Giseke, Robert: Der "Moderne-Titanen"-Zyklus. V1 [German] 18.12.2017
Wer literarisches Interesse für den Vormärz hat, kommt an dem bislang nur Eingeweihten bekannten "Titanen"-Zyklus von Robert Giseke nicht vorbei. Kein anderes Werk der deutschen Literatur nimmt den Katzenjammer der gescheiterten 48er Revolution so überzeugend in die erzählerische Schilderung von Vormärz und März hinein und macht zugleich so konsequent die kleinen Leute zu Protagonisten des Romans.
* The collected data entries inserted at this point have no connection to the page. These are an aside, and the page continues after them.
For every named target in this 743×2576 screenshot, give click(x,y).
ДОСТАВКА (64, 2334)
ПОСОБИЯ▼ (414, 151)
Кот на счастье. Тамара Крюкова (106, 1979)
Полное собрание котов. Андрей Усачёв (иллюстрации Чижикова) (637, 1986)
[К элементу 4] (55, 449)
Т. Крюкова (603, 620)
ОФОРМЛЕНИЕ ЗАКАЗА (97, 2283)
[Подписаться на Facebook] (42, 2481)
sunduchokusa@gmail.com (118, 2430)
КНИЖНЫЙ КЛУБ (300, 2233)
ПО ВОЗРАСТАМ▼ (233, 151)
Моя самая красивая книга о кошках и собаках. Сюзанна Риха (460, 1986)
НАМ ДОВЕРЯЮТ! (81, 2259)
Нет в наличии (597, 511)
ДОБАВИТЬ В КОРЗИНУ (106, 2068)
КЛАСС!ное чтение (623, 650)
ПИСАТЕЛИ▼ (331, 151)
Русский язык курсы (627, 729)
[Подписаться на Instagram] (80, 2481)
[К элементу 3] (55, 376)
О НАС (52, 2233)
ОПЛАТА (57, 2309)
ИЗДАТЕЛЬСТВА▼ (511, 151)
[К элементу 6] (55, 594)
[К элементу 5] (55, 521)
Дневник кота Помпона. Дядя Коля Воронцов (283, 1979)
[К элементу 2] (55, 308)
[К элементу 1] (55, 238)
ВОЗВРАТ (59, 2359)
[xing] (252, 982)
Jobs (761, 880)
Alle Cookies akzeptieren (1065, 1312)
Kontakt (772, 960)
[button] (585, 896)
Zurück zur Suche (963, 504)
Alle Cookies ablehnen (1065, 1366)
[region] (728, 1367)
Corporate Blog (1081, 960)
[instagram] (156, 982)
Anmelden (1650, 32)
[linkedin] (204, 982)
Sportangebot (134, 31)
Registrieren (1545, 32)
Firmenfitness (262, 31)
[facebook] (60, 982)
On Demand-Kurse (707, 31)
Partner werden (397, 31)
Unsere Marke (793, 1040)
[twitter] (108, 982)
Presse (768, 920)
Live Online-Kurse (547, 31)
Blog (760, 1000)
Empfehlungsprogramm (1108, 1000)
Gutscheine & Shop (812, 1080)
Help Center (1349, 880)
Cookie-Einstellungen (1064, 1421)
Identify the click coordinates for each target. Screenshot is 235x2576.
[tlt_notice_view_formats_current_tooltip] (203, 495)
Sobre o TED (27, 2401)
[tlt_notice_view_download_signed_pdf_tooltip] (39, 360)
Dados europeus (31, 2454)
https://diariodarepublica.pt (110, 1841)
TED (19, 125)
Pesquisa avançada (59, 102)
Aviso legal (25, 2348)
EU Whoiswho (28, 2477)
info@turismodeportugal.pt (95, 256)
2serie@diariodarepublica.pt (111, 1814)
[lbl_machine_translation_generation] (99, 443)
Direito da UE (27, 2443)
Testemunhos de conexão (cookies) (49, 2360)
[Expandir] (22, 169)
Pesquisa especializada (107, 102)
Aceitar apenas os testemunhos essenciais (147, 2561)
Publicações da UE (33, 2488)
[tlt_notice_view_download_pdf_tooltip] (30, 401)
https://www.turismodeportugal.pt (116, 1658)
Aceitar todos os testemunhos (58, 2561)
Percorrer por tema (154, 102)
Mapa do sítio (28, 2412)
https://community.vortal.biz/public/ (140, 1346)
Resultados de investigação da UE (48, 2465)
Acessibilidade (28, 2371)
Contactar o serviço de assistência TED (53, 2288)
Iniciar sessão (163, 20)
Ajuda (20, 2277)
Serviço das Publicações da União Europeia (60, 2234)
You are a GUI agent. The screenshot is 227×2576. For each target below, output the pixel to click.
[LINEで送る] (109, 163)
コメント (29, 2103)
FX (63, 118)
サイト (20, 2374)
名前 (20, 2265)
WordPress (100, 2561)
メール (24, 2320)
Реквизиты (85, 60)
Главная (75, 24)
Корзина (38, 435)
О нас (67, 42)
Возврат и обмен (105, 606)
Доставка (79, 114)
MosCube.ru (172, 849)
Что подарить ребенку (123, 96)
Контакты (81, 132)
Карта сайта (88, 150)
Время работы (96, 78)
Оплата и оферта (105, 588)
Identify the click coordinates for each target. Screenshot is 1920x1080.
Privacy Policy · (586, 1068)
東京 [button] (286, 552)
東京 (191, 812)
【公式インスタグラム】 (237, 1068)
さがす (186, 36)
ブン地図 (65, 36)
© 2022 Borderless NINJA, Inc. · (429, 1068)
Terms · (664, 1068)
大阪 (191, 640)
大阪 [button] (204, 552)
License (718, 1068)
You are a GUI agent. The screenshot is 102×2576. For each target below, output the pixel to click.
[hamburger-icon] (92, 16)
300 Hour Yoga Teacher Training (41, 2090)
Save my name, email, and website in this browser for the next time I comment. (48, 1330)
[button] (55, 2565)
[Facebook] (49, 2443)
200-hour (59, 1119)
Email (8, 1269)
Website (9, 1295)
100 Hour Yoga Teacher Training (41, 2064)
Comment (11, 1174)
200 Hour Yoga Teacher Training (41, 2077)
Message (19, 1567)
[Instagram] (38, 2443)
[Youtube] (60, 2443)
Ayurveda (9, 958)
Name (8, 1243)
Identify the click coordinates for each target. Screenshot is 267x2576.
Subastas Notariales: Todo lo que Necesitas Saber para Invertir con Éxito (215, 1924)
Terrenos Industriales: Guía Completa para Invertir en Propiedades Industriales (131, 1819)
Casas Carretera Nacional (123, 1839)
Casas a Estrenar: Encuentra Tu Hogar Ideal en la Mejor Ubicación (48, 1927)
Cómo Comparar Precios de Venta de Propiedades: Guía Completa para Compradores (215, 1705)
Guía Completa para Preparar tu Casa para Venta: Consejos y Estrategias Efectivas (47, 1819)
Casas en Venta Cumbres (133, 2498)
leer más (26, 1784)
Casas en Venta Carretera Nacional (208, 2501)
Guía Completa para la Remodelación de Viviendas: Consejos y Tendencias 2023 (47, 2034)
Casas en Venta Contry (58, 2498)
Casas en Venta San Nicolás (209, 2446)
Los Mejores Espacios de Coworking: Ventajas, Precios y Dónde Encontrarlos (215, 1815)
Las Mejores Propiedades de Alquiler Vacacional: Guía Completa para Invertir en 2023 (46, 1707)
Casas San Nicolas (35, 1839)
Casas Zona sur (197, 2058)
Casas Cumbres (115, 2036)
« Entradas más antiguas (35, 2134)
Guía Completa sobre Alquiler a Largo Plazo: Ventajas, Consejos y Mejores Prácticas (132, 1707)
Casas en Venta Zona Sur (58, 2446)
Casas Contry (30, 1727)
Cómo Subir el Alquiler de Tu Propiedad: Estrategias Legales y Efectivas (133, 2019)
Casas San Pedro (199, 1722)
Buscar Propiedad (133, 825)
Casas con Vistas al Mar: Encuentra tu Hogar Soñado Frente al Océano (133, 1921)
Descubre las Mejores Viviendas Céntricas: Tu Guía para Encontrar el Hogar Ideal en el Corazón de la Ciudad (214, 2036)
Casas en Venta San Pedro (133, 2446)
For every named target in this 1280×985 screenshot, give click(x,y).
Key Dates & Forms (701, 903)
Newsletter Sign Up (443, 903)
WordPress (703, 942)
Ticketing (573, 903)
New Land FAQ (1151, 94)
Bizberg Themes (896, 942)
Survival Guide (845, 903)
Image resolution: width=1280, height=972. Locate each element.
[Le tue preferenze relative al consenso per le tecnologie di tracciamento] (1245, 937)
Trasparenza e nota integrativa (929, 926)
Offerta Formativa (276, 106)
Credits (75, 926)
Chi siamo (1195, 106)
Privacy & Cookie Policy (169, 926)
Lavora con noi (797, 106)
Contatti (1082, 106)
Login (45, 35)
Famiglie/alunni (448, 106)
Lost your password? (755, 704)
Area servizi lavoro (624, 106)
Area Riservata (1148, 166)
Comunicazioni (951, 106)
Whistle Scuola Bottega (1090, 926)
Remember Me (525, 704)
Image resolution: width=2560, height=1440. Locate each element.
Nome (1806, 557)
Der Zyklus besteht aus folgenden, inhaltlich von einander unabhängigen Teilen:
1. Moderne Titanen. 1850
2. Pfarr-Röschen. 1851
3. Carrière! 1853
4. Kleine Welt und große Welt. 1853
Spoiler:
Das erste eBook gibt die drei Bände der ersten Abteilung, "Moderne Titanen", wieder. Im Nachwort, einem ADB-Artikel von Richard M. Meyer, wird neben biographischen Details auch gerade "Moderne Titanen" eingehender gewürdigt, wobei dessen Charakter als Schlüsselroman des Vormärz im Mittelpunkt steht.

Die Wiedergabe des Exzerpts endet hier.